## Provided entries
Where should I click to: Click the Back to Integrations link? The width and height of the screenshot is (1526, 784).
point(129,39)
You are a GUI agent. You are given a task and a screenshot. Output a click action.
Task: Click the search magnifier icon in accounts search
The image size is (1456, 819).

## Try it
Each record above needs to be transcribed word for word.

## Result of the task
Where should I click to: Click the Back to Integrations link? The width and height of the screenshot is (1526, 784).
point(129,39)
You are a GUI agent. You are given a task and a screenshot. Output a click action.
Task: Click the search magnifier icon in accounts search
The image size is (1456, 819).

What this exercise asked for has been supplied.